Sequel: Cure

Sickness

Green

I am surprised that I’ve lived so long,
Long enough to graduate from high school.

I’m so excited to be starting college in a few weeks. I sent in my applications, and have gotten back many letters. At this point, I have already chosen where I want to go, and I’m starting to pack.

Dartmouth.

Yes, it’s Ivy League, and it has an excellent music program. I know it's hard to get into. And though it would have been nice to be accepted into Julliard, or Berklee, I didn’t make the cut. I wasn’t good enough.
I’m never good enough.

When I was about seven years old, my mom and I were walking through one of our town’s parks. The once green leaves on the trees had already fallen to the ground, leaving them naked in our presence. We passed an older looking man in a ragged, plaid green coat, dirty pants, torn gloves, and a bowler hat with dark, wispy curls of hair coming out of it. He hadn’t shaved in weeks. Next to him was an open black case that had maybe one or two dollars in it. On his lap, was something I’d never seen before. It was made out of wood, and I can picture it clearly in my mind.

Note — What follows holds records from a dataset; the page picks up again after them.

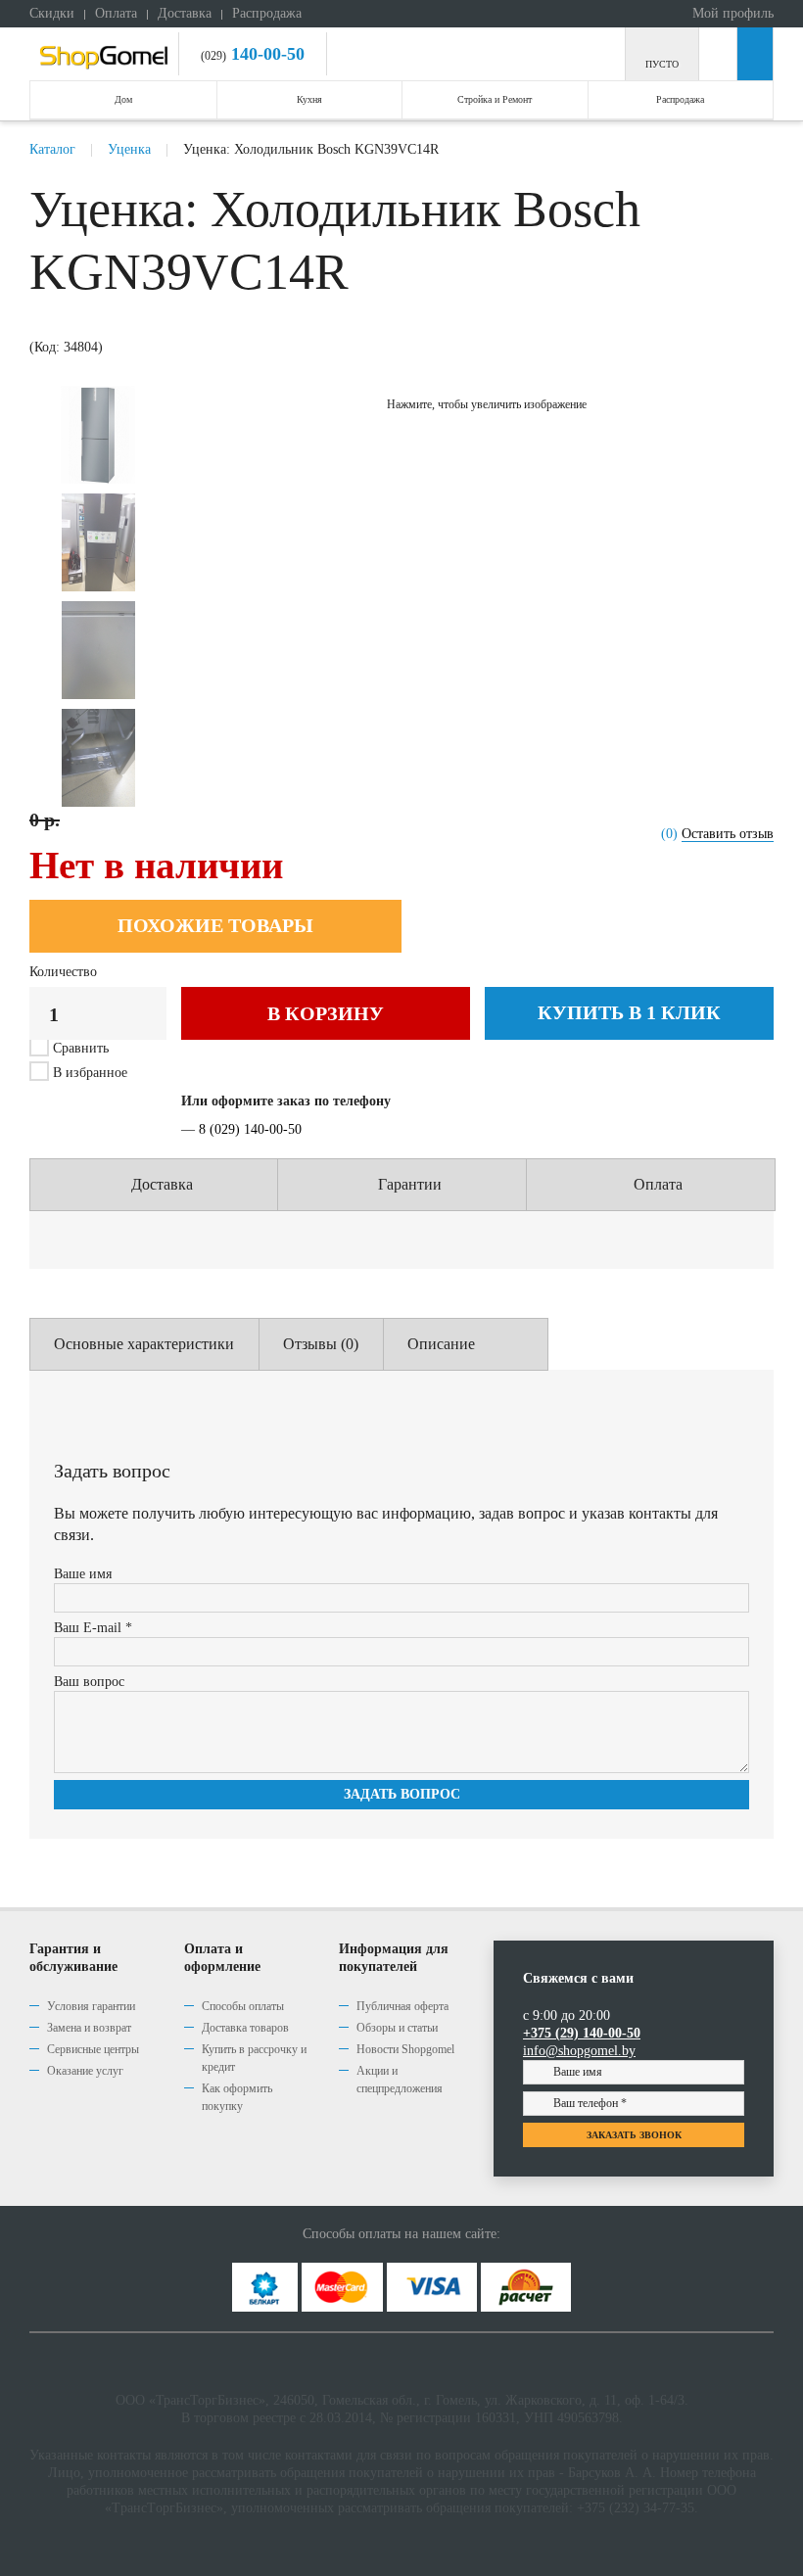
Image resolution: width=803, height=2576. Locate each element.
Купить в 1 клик (629, 1012)
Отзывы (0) (320, 1343)
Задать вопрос (402, 1794)
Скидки (51, 13)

I remember how sad he looked.

“Mommy, can we go talk to the man?”

“Darling, I don’t know…”

“Please?”

“Oh…alright, let’s go.”

We walked over to where he was sitting in the grass. I pointed to the thing in his lap.

“What does that do?”

He looked up at me with gentle eyes.

“It makes music.”

“Can you make music for me?”

He looked at the instrument, and then at the case next to him.

“No, I’m afraid I can’t.”

“Why not?”

“I seem to have forgotten how. People stopped listening, and I stopped remembering.”

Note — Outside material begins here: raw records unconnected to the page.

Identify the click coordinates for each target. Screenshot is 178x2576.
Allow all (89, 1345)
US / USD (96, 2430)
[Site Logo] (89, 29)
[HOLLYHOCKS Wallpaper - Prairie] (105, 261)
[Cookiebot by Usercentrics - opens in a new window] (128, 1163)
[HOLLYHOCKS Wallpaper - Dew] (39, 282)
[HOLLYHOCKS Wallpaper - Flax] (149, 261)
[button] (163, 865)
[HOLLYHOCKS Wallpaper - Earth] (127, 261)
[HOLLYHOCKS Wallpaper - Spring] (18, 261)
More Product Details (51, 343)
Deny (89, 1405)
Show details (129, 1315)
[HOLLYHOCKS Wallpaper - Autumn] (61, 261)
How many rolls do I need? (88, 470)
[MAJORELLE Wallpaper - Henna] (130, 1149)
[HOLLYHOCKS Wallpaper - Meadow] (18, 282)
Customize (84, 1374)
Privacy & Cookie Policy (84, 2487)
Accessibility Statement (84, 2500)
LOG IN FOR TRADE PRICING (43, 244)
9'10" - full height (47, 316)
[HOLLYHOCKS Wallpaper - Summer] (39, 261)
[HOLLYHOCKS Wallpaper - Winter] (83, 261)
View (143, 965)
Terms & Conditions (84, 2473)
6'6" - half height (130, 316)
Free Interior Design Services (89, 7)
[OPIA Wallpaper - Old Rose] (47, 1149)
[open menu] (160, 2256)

I let go of my mother’s hand and sat down next to him.

“I want to listen.”

He almost cried when I said that. I could see the tears forming in his tired old eyes.

“I can’t,” he whispered.

I looked at my mother. She nodded at me to keep talking to him.

“Then teach me,” I said.

The man looked at me in disbelief, but I held out my hands indicating that I wanted to play. He put the rounder end of the instrument under my chin, and the thinner part in my left hand. Then he took out a long wooden stick, and showed me how to hold it in my right hand. I noticed that there were strings on the instrument, and hair like material on the stick. He told me to make one long sweeping motion against some the strings with the stick. When I did, it made a beautiful sound, like nothing I’d ever heard before.

Something happened that day. Something magical. I’m almost positive that it was my imagination, but I swore I could see the leaves turning green again. And I know that the man was happy. There was a light in his eyes now that he was teaching me how to play this instrument.

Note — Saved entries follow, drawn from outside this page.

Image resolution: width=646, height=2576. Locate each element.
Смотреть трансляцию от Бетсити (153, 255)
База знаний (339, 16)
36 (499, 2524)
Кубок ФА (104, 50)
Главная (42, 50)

From that day on, once a week, my mother paid that man three dollars for every half hour he taught me.
And more and more people began to listen.
And the man remembered more and more.

John has been my viola teacher for eleven years now. He helped me with my application for college, and imparted on me wisdom from a generation of simplicity and beauty. I learned everything. All the music in the world, no matter how advanced, could never satisfy me.

That is why I am currently working on composing a piece.
It will reflect, without words, the bond John and I had.

It is the only way I know how to thank him.